09/01/2026
Perimenopause can affect mood, sleep, muscle function, and joint comfort — largely due to fluctuating oestrogen levels and increased nervous system demand.
Magnesium is one of the most well-researched minerals for women during this transition. In particular, magnesium glycinate is recognised for its high bioavailability and superior tolerability, especially for women experiencing stress, hormonal shifts, and digestive sensitivity.
Magnesium plays a critical role in:
• Nervous system regulation and mood support
• Muscle relaxation and reduction of cramps
• Joint comfort and inflammatory balance
• Sleep quality and relaxation pathways
When bound to glycine, an inhibitory amino acid, magnesium glycinate has been shown to support calming neurotransmitter activity and improve neuromuscular function — making it especially beneficial during perimenopause when sleep disturbance, muscle tension, and emotional reactivity are common.

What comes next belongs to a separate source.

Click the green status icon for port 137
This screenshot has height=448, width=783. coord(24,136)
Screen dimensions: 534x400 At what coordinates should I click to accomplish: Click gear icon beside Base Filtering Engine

As oestrogen levels fluctuate, magnesium requirements often increase, and deficiency has been associated with increased muscle pain, low mood, and sleep disruption.
Perimenopause isn’t something to “push through.”
It’s a phase that deserves targeted, science-backed nutritional support.
References:
• de Baaij JHF et al. Magnesium in Man: Implications for Health and Disease. Physiol Rev. 2015.
• Barbagallo M, Dominguez LJ. Magnesium and Aging. Curr Pharm Des. 2010.
• Nielsen FH. Magnesium deficiency and increased inflammation. Curr Opin Clin Nutr Metab Care. 2014.
• Abbasi B et al. The effect of magnesium supplementation on insomnia. J Res Med Sci. 2012.